Guns and mental health: Deadly combination
Federal law asks question, but gun dealers have no access to health records
JACKSONVILLE, Fla. – Guns and mental health are common threads in deadly mass shootings, including Sunday's rampage at the Jacksonville Landing where a gunman killed two, wounded 10 others, then took his own life.
The federal background check to buy a firearm covers criminal history, drug use, citizenship and mental health.
After 17 people were killed at a Parkland, Florida, high school, the Florida Legislature changed the law to allow a judge to take guns from someone who is mentally ill.
Court documents show the 24-year-old Landing gunman was treated for psychiatric issues at least twice when he was a teen and that he was prescribed anti-psychotic and anti-depressant medication.

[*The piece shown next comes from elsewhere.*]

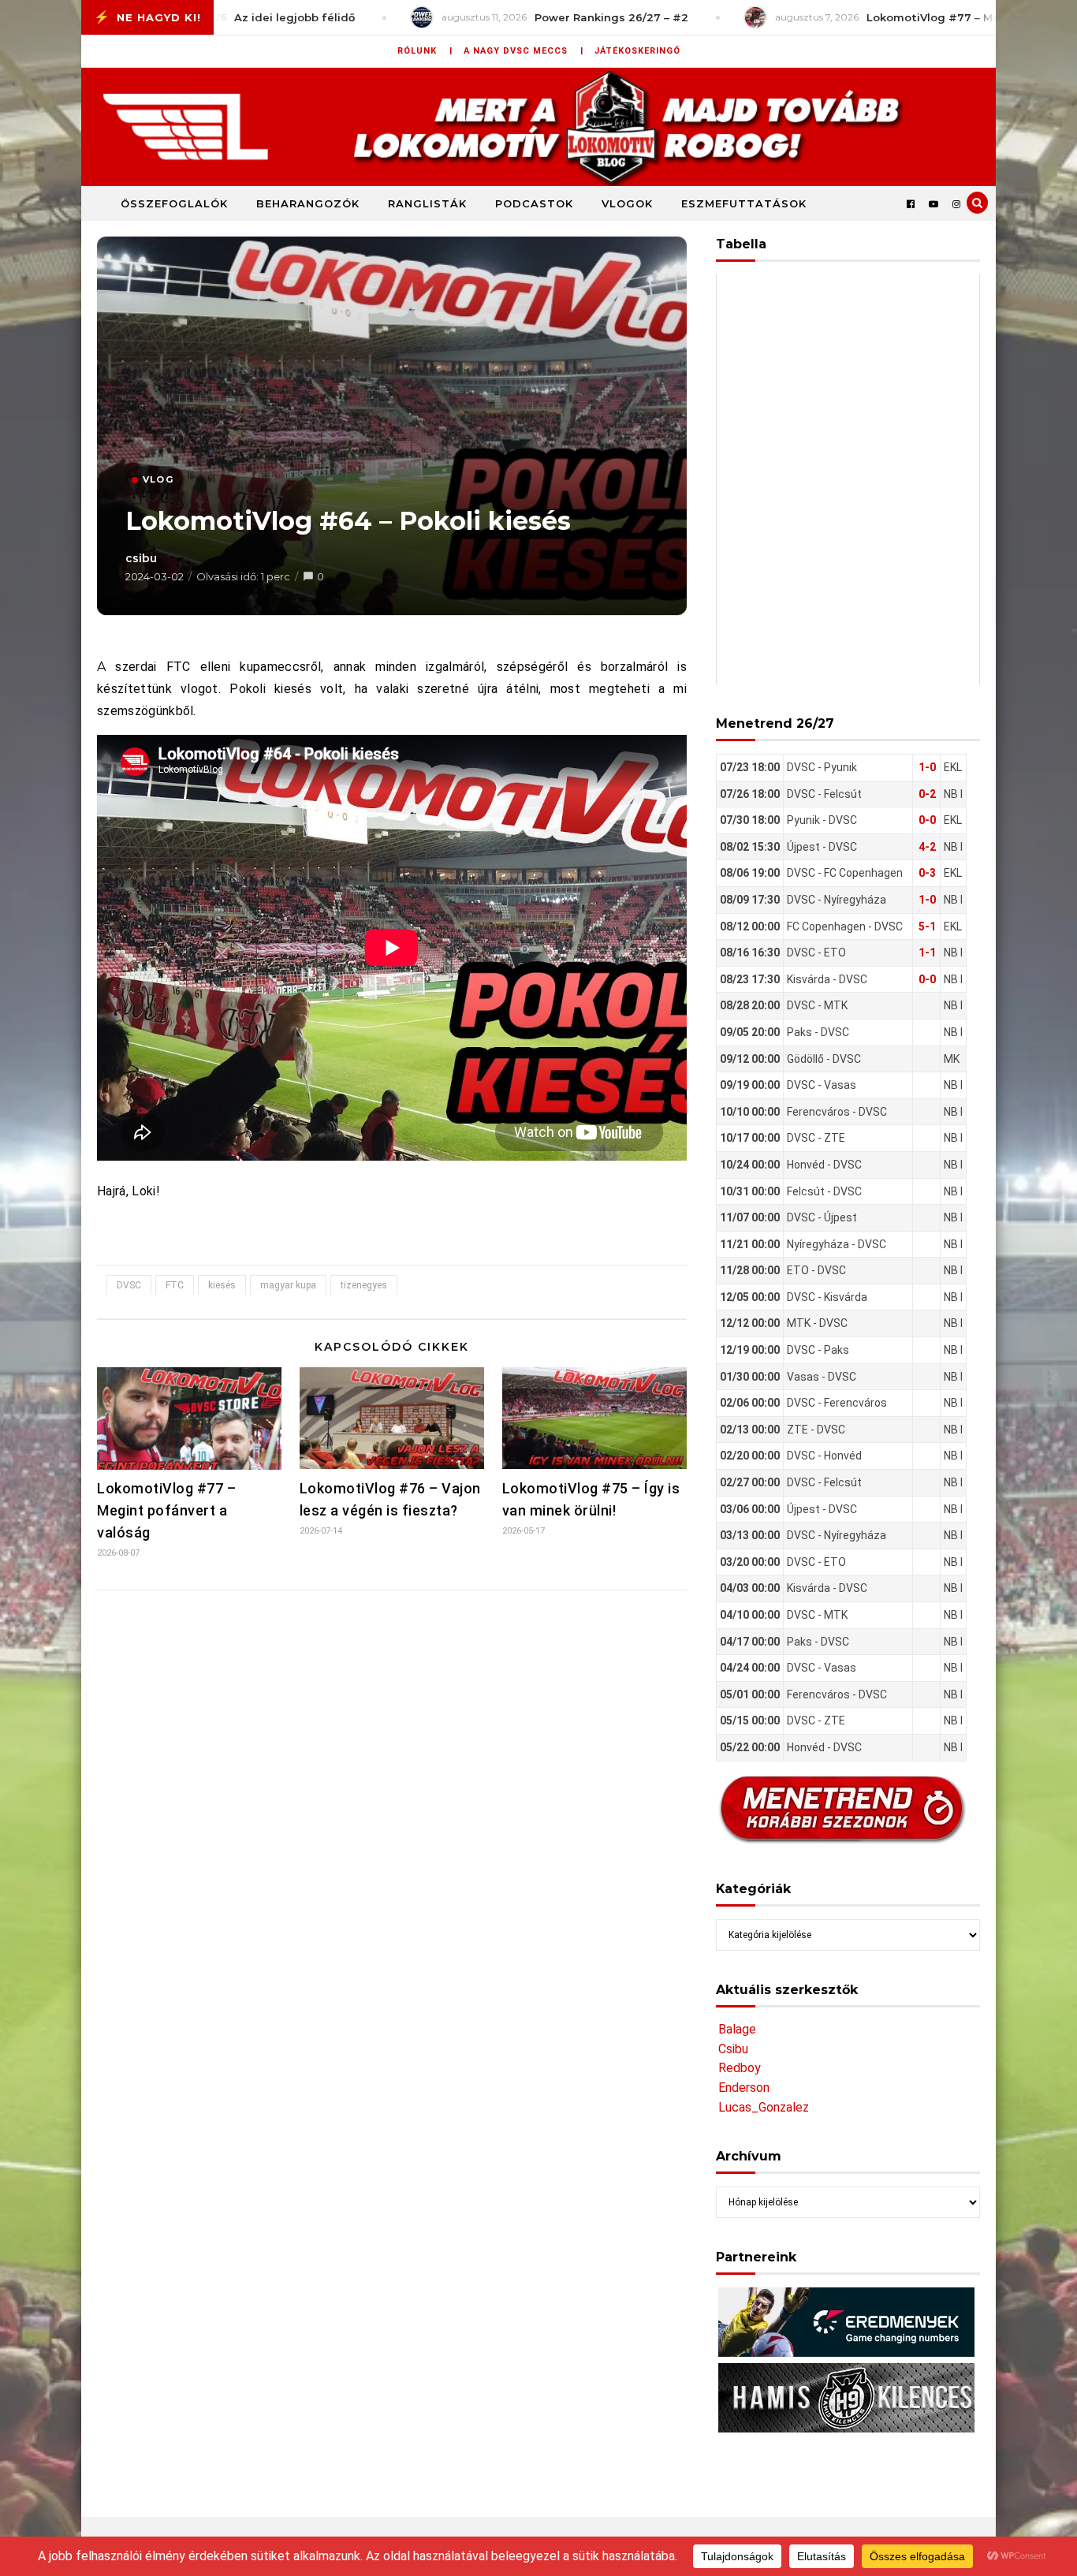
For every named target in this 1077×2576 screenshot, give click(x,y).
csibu (141, 558)
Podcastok (534, 203)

Those documented mental health issues were in Maryland, where David Katz legally purchased the two handguns he was carrying when he walked into the Good Luck Have Fun Game Bar and opened fire.
Federal gun laws prohibit a person from legally buying a firearm if they’ve ever been involuntarily committed to a mental institution or if a judge or a court declares that person mentally incompetent.

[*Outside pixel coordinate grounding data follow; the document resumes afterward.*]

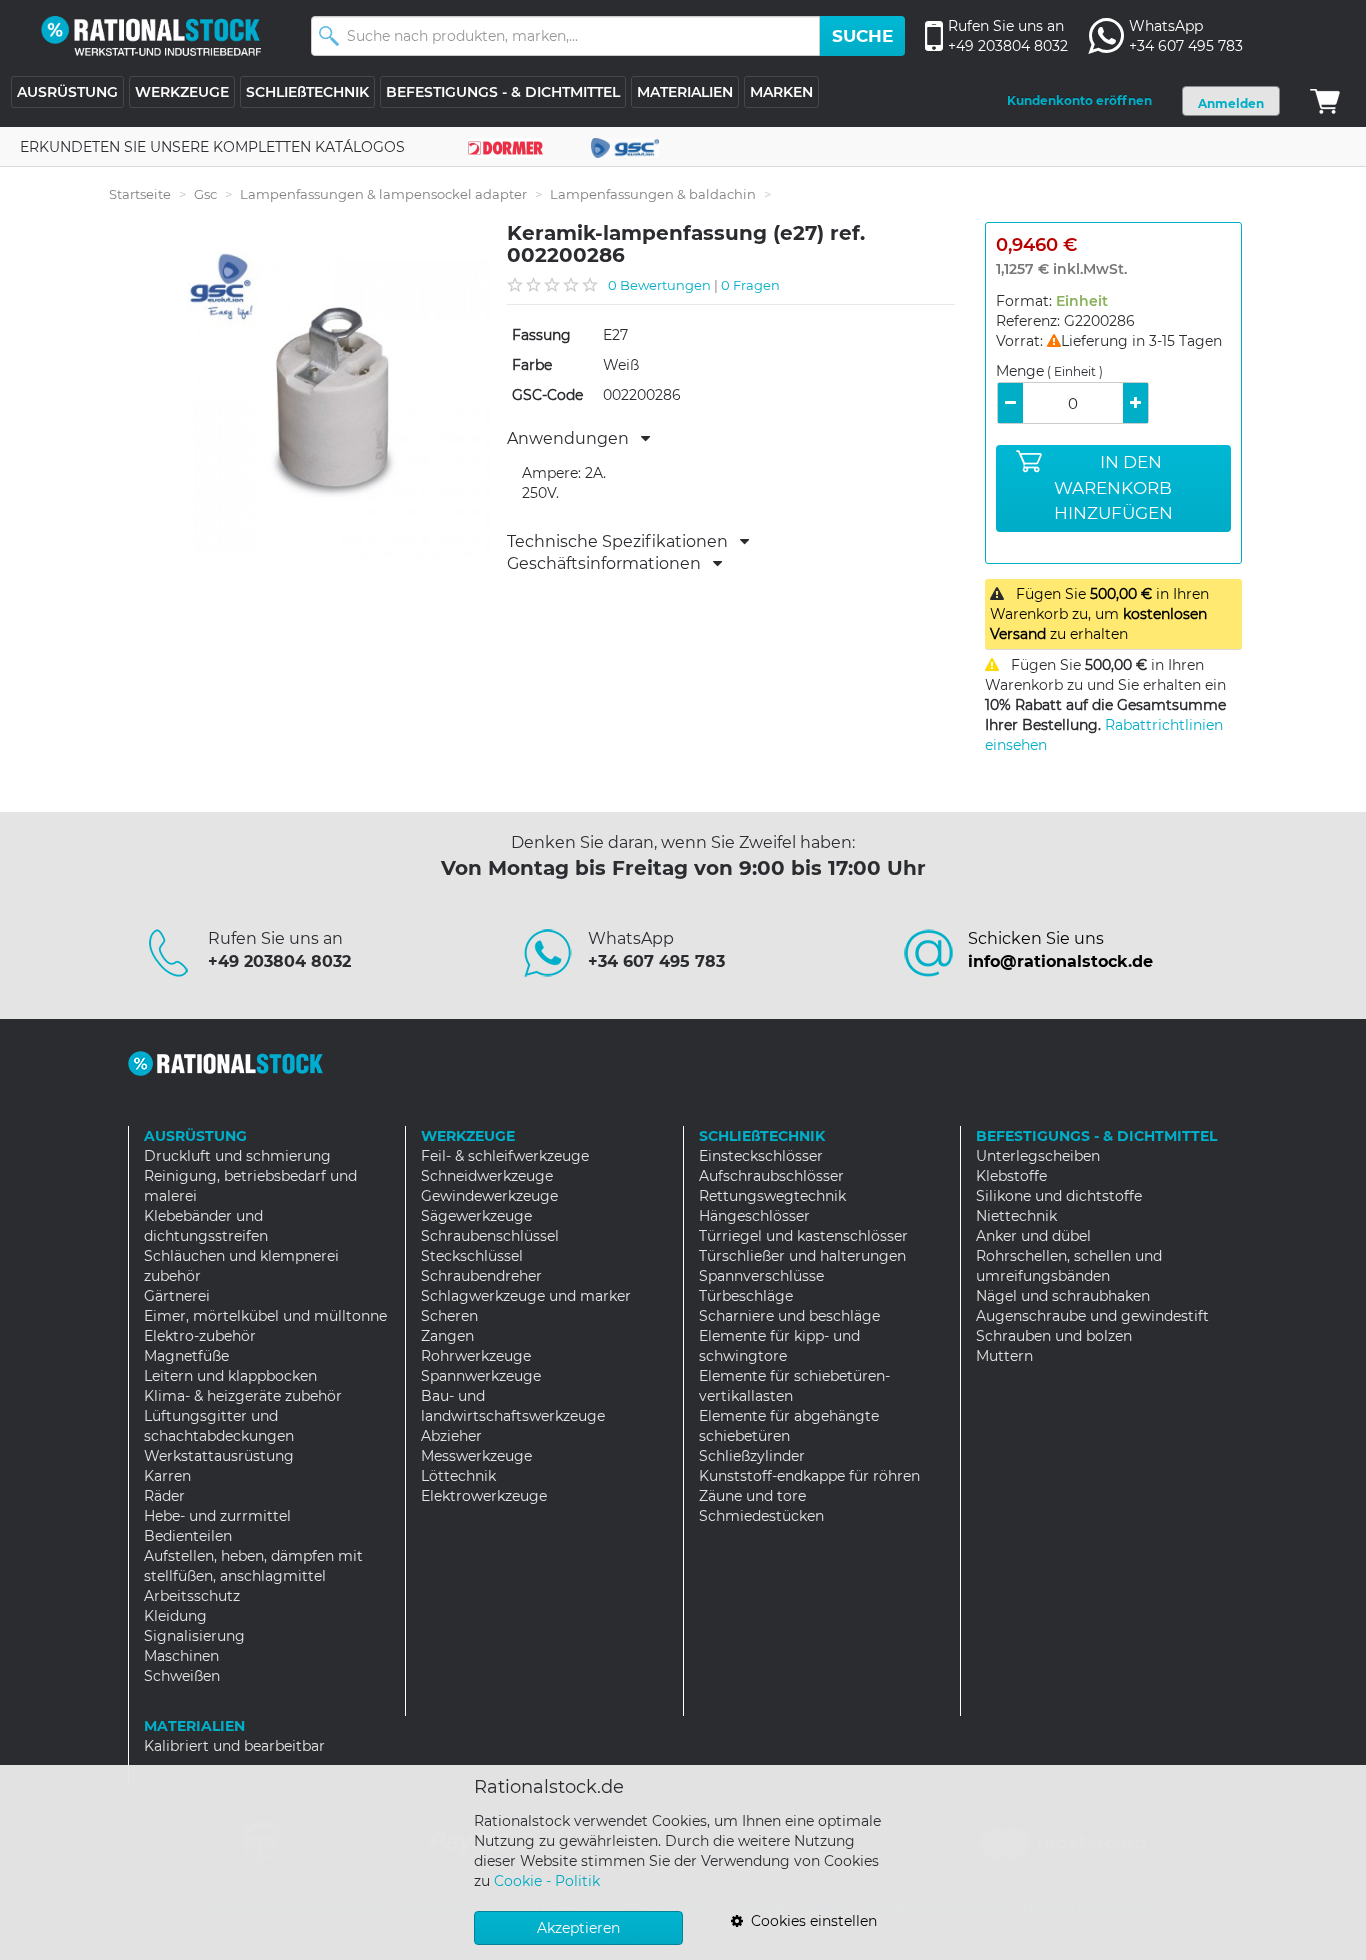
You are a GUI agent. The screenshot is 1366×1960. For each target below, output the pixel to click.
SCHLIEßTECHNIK (307, 92)
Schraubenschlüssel (490, 1236)
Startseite (140, 194)
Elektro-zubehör (200, 1336)
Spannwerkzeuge (481, 1376)
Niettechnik (1016, 1216)
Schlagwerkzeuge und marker (526, 1296)
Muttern (1004, 1356)
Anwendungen (574, 439)
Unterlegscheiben (1038, 1156)
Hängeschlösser (754, 1216)
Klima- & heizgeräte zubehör (243, 1396)
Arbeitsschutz (192, 1596)
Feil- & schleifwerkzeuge (505, 1156)
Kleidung (175, 1616)
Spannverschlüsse (761, 1276)
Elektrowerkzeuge (484, 1496)
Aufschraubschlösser (771, 1176)
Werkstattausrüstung (219, 1456)
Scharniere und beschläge (789, 1316)
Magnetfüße (186, 1356)
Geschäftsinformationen (610, 564)
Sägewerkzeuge (476, 1216)
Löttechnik (458, 1476)
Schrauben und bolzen (1054, 1336)
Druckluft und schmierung (237, 1156)
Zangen (447, 1336)
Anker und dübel (1033, 1236)
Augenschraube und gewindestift (1092, 1316)
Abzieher (451, 1436)
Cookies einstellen (810, 1921)
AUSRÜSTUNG (67, 92)
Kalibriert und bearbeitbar (234, 1746)
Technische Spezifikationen (623, 542)
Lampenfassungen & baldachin (653, 194)
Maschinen (181, 1656)
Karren (167, 1476)
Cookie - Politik (547, 1881)
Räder (164, 1496)
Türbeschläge (746, 1296)
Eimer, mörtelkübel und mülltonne (265, 1316)
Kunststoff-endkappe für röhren (809, 1476)
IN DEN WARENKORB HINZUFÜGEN (1113, 487)
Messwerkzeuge (476, 1456)
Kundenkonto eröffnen (1079, 100)
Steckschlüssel (472, 1256)
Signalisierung (194, 1636)
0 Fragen (750, 285)
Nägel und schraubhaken (1063, 1296)
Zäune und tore (752, 1496)
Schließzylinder (752, 1456)
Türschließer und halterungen (802, 1256)
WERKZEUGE (182, 92)
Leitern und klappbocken (230, 1376)
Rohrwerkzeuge (476, 1356)
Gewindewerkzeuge (489, 1196)
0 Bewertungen (659, 285)
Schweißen (182, 1676)
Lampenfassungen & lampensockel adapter (383, 194)
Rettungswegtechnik (772, 1196)
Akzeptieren (578, 1928)
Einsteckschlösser (761, 1156)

There’s a line on that federal application form where the buyer is asked to check ‘yes’ or ‘no’ when asked about mental health history.
"It is the honor system," said Rod Sullivan, an attorney and former professor of constitutional law. There is no way to check whether or not the answer on the form is truthful or not, except with regard to felons. There is a database for felons. There is not a database with regard to commitment for mental illness."
Laws vary by state, and Maryland's laws are more restrictive than in Florida.
"It asks, 'Do you suffer from a mental disorder? Have you ever been involuntarily admitted for more than 30 days? Have you ever been found not criminally responsible for your actions?'" Sullivan said. "So you have to answer those three questions. If you (do not) answer those questions and truthfully, you can be charged with perjury, and that is a felony."
Also, under Maryland law, a person cannot buy more than one handgun within a 30-day period. Jacksonville Sheriff Mike Williams said Monday that Katz bought the weapons he had with him at the Landing within the past two weeks.
How much access do gun dealers have to mental health information? Federal privacy rules keep medical and mental health history private.
Sullivan said there is no way for a licensed firearms dealer in Florida to check someone’s mental health history.
It’s a different story in Maryland, where state law there requires you to sign a waiver granting state police full access to your mental health records when buying a gun.
It’s unclear if this was done in Katz's case.